→ **Given request**:
Recast the listing below as a JSON list of strings, one string per line and no blank lines, starting at the line containing "Given: Select the" and ending with the line containing "Looking at the", both included. Omit the pictures from your answer.

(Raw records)
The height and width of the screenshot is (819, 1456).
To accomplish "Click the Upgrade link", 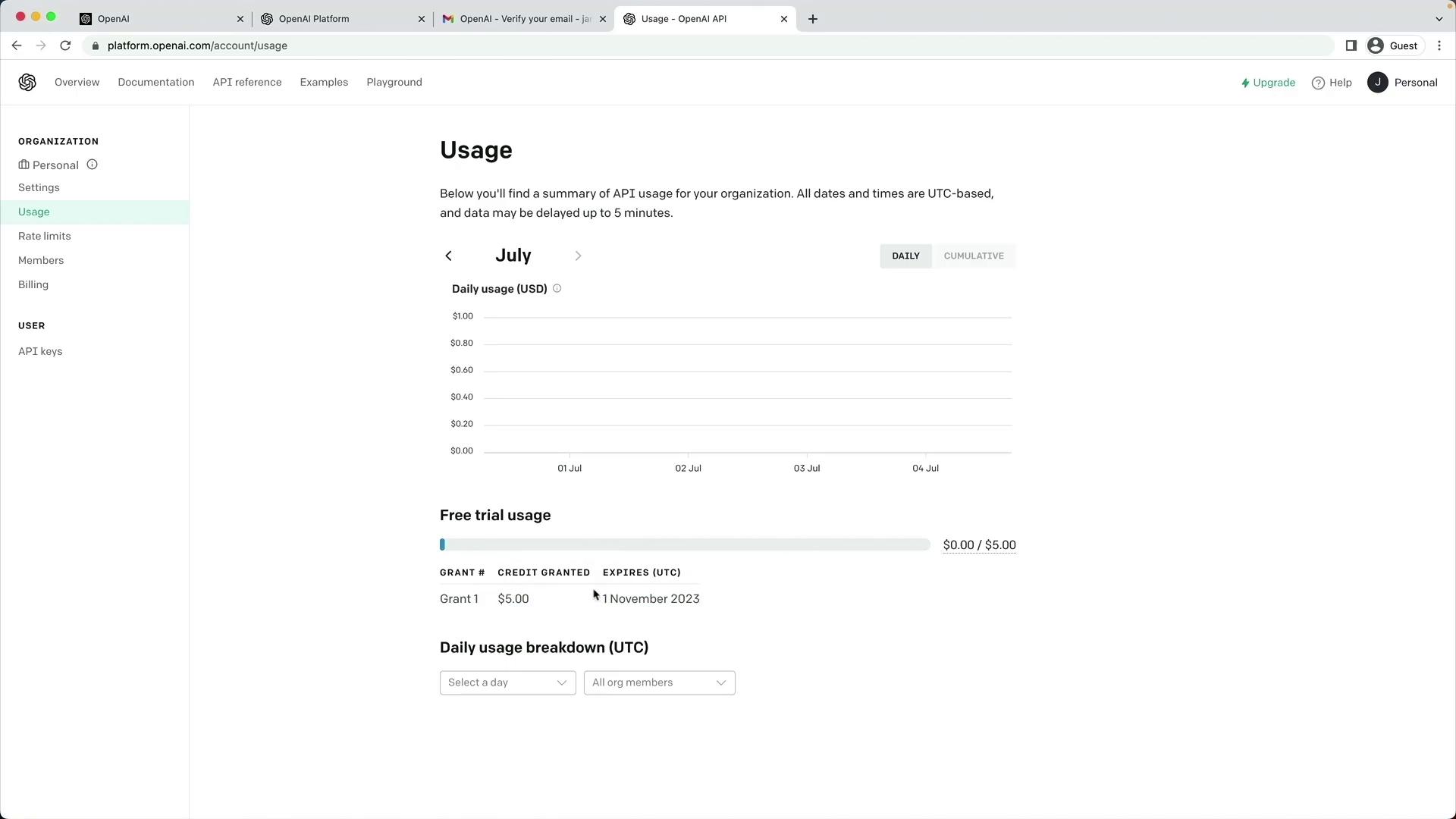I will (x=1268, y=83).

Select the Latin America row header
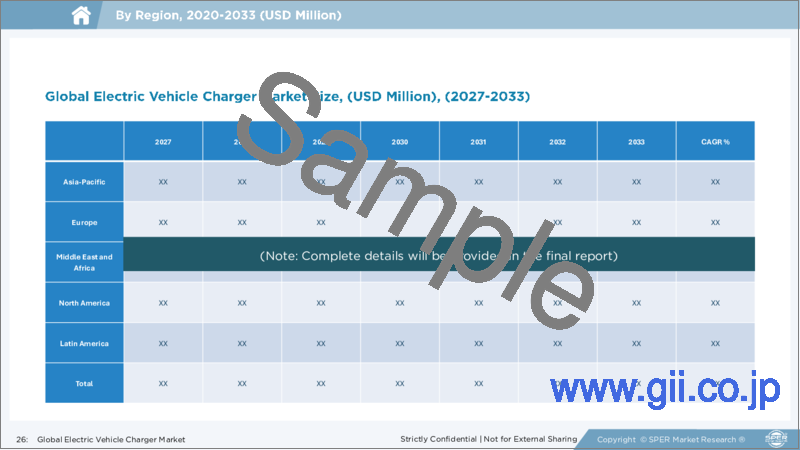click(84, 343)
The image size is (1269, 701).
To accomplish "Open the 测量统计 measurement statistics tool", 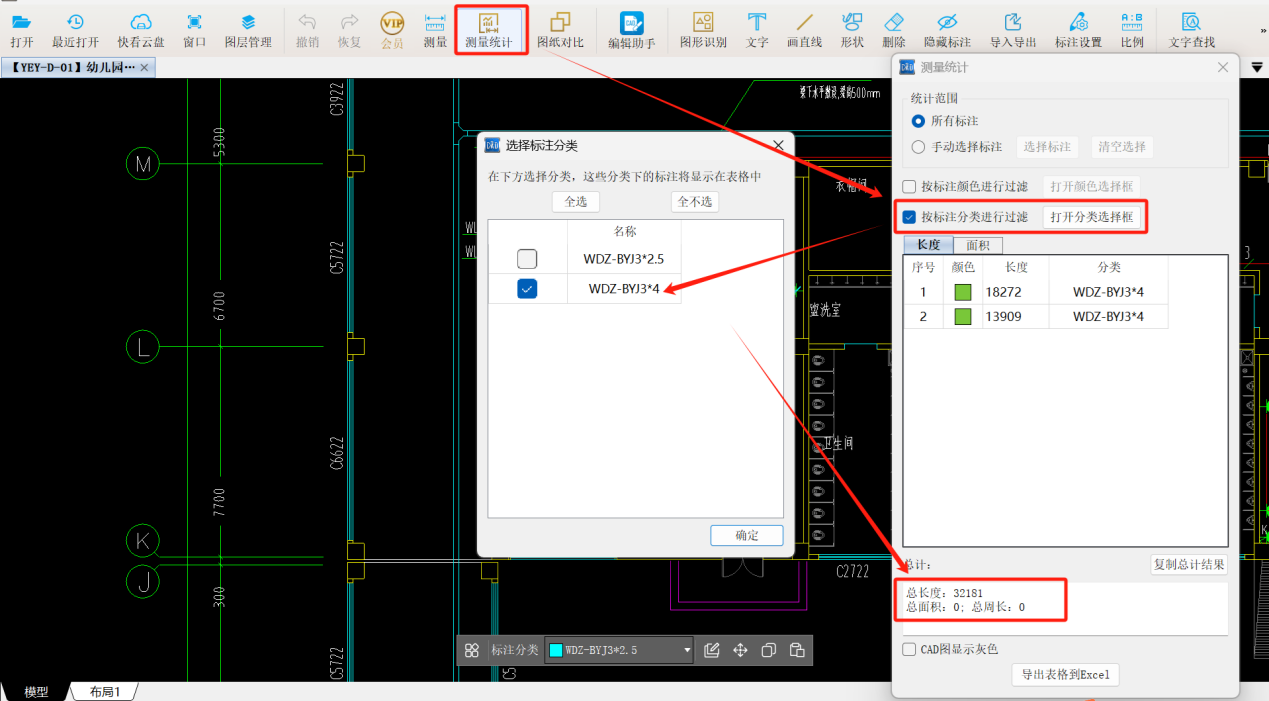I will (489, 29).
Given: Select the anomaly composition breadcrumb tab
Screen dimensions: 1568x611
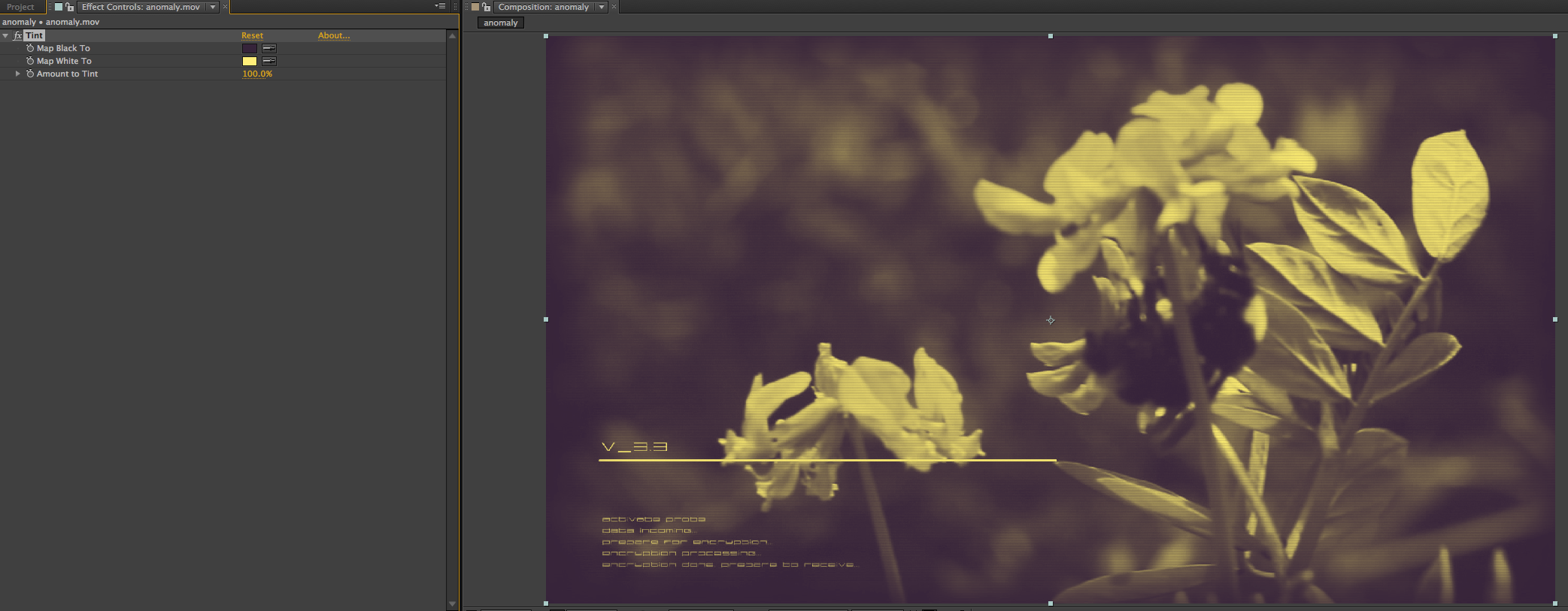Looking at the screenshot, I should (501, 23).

==

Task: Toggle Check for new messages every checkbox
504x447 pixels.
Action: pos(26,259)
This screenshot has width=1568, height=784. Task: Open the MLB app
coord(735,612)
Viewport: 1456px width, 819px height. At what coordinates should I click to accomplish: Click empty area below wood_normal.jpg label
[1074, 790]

→ **Output of the exercise**:
[
  "Given: Select the anomaly composition breadcrumb tab",
  "Screen dimensions: 1568x611",
  "Looking at the screenshot, I should (501, 23)."
]